Compact Data Structures

Course leaders: Dr Travis Gagie and Dr Nicola Prezza

Home institutions: Universidad Diego Portales, Chile - University of Pisa, Italy

 

Course pre-requisite(s): Basic knowledge of algorithms, data structures and discrete mathematics.

Course Overview

The emerging field of compact data structures lies in the intersection of combinatorics, data compression and data structures, and addresses the problem of how we can store massive datasets space-efficiently while still supporting fast queries on them.
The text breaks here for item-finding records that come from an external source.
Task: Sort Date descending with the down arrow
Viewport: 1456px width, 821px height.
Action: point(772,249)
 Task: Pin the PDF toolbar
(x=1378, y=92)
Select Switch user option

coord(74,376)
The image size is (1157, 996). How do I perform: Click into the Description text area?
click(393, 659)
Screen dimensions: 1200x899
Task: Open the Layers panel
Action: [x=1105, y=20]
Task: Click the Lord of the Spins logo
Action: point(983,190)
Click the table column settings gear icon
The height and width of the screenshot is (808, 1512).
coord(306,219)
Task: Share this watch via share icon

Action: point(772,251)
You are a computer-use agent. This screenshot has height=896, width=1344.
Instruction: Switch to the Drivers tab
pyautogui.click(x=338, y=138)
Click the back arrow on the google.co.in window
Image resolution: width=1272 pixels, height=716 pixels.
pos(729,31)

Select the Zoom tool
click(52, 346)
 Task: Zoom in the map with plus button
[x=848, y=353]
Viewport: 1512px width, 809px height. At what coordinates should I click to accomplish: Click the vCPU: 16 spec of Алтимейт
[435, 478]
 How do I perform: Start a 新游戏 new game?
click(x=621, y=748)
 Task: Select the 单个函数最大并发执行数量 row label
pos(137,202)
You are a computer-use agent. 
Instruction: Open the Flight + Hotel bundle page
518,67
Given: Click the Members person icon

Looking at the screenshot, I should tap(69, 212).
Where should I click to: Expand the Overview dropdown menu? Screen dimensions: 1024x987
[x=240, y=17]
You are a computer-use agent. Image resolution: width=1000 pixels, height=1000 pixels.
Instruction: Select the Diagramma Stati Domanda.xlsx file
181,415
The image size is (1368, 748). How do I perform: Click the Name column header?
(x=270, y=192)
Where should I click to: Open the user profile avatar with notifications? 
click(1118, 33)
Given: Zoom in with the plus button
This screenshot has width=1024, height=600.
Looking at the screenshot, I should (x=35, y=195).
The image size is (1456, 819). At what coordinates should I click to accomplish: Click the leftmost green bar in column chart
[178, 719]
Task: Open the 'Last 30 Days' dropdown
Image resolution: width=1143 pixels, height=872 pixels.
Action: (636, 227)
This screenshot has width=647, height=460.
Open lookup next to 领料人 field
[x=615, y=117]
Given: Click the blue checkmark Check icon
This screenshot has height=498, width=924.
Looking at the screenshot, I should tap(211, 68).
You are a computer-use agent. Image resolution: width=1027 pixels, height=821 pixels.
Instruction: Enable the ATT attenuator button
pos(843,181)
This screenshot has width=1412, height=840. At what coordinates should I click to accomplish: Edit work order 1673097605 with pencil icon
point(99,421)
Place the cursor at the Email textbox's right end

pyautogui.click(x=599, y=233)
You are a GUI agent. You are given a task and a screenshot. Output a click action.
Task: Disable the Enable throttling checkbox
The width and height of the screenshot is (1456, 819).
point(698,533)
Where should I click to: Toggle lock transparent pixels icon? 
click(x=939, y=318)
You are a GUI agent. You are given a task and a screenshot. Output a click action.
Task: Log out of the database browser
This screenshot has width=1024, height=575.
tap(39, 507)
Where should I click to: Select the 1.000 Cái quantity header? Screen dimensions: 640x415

Its practical important is growing in the current era of big data, as well as its theoretical depth and elegance.

This course will follow Gonzalo Navarro's recent text, "Compact Data Structures: A Practical Approach". T

Learning Outcomes

By the end of the course the students should be able to give at least rough descriptions of the compact data structures they have seen and understand descriptions of new ones (so they can, e.g., review conference submissions on this topic). They should also be able to design simple extensions of the structures covered in the course and implement them using the Succinct Data Structure Library (SDSL). Finally, graduate students should be able to discuss open problems and pick a topic for a thesis project, if they wish to continue working in this area.

Course Content

The course will cover one chapter of the text per day:
1) Introduction (motivation, background, notation, SDSL, etc)
2) Entropy and Coding (Shannon's Theorem, Huffman coding, empirical entropy, Jensen's Inequality, etc)
3) Arrays (compact representations, gap coding, Elias-Fano coding, etc)
4) Bitvectors (compact binary strings supporting access, rank and select)
5) Permutations (compressed permutations supporting forward and reverse evaluation, fast exponentiation, etc)
6) Sequences (compact representations supporting access, rank and select)
7) Parentheses (sequences of balanced parentheses, used later to implement trees)
8) Trees (compact representations supporting fast navigation)
9) Graphs (compact representations of certain graph classes, web graphs, K^2-trees, etc)
10) Grids (compact range-reporting data structures, etc)
11) Texts (compressed suffix arrays, the Burrows-Wheeler Transform, FM-indexes, compressed suffix trees)
12) Dynamic Structures (dynamic versions of some of the static structures already covered)
13) Recent Trends (encodings, handling repetitive datasets, compact data structures in external memory --- and compact data structures developed since the text was published)

Instructional Method

The course will be based around daily lectures and homework assignments, which the students will be encourage to complete in pairs or small groups. Students will take turns presenting their solutions at the beginning of each class. Students will be expected to read chapters of the text in advance and engage in problem-solving discussions during the lectures.

Required Course Materials

The students will need access to a copy of Navarro's text, several physical copies and two online copies of which are available through the university library. All other required material will be distributed.

Assessment

There will be short homework assignments --- needing half an hour or so to complete --- each day from Monday to Thursday, with the answers being presented by the students at the beginning of the next class. Students will take turns presenting answers and homework marks will be based on their presentations. There will be longer assignments --- needing an hour or two, possibly with some programming --- over the weekends, which will be corrected by the instructors. There will be a 2-hour exam on the last day.